Though both socially awkward, they bond over drones, talking and getting to know one another — and before they know it, they’re in love. And throughout an afternoon, they hit the highs and lows of an epic romance.
Directed by Jay Dockendorf from a script co-written with Saturday Night Live writer Will Stephen, this quirky romantic comedy starts with a lush, nostalgically romantic ballad playing over a bucolic scene of a man walking alone through a green, verdant field. Though the film has the trappings of romantic comedy from the beginning, its almost retro visual touches, emphasizing 70s-style zooms and pans, indicate there’s something more eccentric going on under the surface for both the characters and the film as a whole.
The writing seems to set up a quirky, unconventional romance between two slightly odd people, whose tics and awkwardness belie a universal desire for romance and connection. They make charming confessions to one another, sharing stories of their lives as they walk in the park. But then the storytelling takes an unexpected turn, and in place of sharing a kiss, they share… a dental accessory.
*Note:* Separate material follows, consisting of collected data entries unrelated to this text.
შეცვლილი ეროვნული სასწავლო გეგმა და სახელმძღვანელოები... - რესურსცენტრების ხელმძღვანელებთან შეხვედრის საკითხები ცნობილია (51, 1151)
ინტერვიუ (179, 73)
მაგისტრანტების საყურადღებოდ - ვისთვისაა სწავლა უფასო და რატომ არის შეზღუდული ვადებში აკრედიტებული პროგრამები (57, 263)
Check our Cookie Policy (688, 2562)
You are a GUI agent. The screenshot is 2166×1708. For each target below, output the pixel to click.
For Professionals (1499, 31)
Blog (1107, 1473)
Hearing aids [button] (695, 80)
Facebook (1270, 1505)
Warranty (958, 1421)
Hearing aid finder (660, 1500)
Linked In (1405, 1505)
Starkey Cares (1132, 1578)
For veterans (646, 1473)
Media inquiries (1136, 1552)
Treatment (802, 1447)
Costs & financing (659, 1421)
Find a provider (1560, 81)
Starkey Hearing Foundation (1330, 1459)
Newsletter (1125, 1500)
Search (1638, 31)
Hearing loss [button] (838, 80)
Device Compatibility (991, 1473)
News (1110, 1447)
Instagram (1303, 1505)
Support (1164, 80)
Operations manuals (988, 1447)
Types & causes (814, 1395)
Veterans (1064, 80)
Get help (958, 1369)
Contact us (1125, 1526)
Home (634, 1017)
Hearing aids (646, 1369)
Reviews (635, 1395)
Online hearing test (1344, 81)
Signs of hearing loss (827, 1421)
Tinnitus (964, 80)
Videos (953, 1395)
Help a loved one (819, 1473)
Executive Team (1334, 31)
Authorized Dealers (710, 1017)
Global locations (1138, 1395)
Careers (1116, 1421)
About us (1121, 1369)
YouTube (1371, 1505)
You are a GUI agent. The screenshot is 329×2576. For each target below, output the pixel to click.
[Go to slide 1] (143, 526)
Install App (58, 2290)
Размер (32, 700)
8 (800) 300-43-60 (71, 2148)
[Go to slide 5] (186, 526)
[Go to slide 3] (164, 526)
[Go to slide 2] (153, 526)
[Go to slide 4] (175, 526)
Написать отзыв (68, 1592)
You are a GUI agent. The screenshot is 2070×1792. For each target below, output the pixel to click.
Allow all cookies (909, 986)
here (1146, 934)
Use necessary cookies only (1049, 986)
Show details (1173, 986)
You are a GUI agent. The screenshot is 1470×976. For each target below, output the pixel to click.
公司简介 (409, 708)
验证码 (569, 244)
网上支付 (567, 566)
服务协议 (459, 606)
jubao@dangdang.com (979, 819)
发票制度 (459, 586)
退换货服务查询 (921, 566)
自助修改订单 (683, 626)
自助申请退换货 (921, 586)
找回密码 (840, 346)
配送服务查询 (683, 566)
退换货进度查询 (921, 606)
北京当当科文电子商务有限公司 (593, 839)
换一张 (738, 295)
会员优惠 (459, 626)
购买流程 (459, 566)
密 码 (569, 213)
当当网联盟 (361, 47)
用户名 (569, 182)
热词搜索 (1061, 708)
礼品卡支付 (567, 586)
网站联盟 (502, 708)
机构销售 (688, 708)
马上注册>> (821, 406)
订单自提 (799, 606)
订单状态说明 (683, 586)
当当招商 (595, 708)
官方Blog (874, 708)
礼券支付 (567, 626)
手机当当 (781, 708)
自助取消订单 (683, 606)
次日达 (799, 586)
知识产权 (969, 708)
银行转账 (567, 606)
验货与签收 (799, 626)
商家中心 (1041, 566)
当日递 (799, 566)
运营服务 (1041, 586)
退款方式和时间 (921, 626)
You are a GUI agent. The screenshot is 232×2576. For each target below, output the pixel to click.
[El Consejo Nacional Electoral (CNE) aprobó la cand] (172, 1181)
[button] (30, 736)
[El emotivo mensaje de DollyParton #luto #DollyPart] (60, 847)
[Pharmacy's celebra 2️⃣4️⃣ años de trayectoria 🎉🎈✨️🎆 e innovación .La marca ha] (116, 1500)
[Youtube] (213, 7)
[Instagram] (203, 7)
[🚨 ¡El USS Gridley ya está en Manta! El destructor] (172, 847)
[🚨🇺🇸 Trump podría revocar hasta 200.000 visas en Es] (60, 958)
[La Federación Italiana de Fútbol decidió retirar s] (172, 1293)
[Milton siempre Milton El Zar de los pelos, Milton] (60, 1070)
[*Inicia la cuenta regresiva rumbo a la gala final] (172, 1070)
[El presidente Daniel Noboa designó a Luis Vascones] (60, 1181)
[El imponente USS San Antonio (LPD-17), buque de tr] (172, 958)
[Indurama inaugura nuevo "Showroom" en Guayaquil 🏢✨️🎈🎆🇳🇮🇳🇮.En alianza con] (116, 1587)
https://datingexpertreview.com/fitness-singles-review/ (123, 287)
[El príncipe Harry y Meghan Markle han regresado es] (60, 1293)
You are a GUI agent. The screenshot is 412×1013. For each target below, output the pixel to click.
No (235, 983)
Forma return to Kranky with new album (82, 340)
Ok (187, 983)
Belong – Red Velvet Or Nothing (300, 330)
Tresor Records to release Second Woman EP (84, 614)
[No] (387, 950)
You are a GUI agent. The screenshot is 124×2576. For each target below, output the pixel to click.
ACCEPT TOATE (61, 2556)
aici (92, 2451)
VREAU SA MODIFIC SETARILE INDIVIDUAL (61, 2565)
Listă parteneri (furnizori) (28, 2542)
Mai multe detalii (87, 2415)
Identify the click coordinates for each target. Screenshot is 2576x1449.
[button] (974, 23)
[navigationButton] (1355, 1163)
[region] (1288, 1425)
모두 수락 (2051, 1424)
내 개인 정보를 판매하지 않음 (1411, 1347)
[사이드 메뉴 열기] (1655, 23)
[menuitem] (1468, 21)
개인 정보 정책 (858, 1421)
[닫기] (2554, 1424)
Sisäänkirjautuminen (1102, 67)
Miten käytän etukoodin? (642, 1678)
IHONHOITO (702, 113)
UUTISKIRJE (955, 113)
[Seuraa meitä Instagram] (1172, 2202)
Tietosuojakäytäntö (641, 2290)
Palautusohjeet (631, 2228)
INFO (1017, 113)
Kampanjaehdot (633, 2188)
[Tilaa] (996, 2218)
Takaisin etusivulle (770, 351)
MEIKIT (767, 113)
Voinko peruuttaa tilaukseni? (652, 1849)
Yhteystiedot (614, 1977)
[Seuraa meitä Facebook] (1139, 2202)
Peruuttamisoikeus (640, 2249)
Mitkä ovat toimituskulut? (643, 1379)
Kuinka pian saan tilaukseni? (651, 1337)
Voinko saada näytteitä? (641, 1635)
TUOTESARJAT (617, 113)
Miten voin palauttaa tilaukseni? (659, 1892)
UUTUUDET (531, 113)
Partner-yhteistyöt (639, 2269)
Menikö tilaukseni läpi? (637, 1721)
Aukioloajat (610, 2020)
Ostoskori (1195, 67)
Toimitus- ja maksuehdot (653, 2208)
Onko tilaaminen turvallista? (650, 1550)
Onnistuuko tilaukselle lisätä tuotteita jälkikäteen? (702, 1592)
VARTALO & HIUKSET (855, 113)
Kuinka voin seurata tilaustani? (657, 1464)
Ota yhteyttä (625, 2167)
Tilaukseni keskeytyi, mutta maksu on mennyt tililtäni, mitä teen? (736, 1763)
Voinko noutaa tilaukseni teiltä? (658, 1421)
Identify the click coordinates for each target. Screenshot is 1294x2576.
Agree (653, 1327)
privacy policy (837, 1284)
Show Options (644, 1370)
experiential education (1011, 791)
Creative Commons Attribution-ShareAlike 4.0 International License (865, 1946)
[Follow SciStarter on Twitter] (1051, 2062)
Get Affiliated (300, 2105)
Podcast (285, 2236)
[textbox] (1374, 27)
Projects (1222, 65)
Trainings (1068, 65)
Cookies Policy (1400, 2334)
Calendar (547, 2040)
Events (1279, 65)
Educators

From there, the narrative plays with the tension between offbeat humor and gooey love, falling into the rom-com formula but then subverting it with strange choices and flourishes. The performances, too, tread the line between sincerity and irony, often from moment to moment. Actors Heidi Gardner (from Saturday Night Live) and Will Stephen have an understated arch quality, though there are flickers of committed feelings to keep the action grounded. (Though it’s actor Zach Cherry, who pops up as a not-so-random cop, who has a sweetness and amiability that adds a warm brightness to the film.) The central couple is fun to watch together, as they hit all the socially and culturally conditioned milestones of storybook romance, in their unique way.
“See You In the Sky” ends with a wedding ring, but like much of the film, it fulfills the genre expectations with a subversive wink, undercutting our expectations and even longings for romance. In doing so, it interrogates the expectations of love and courtship themselves, not just in stories but perhaps in our lives. “See You In the Sky” may frustrate viewers who want at least a few straightforward moments of romantic connection, but it gently causes us to question just why we want them in these particular ways in the first place.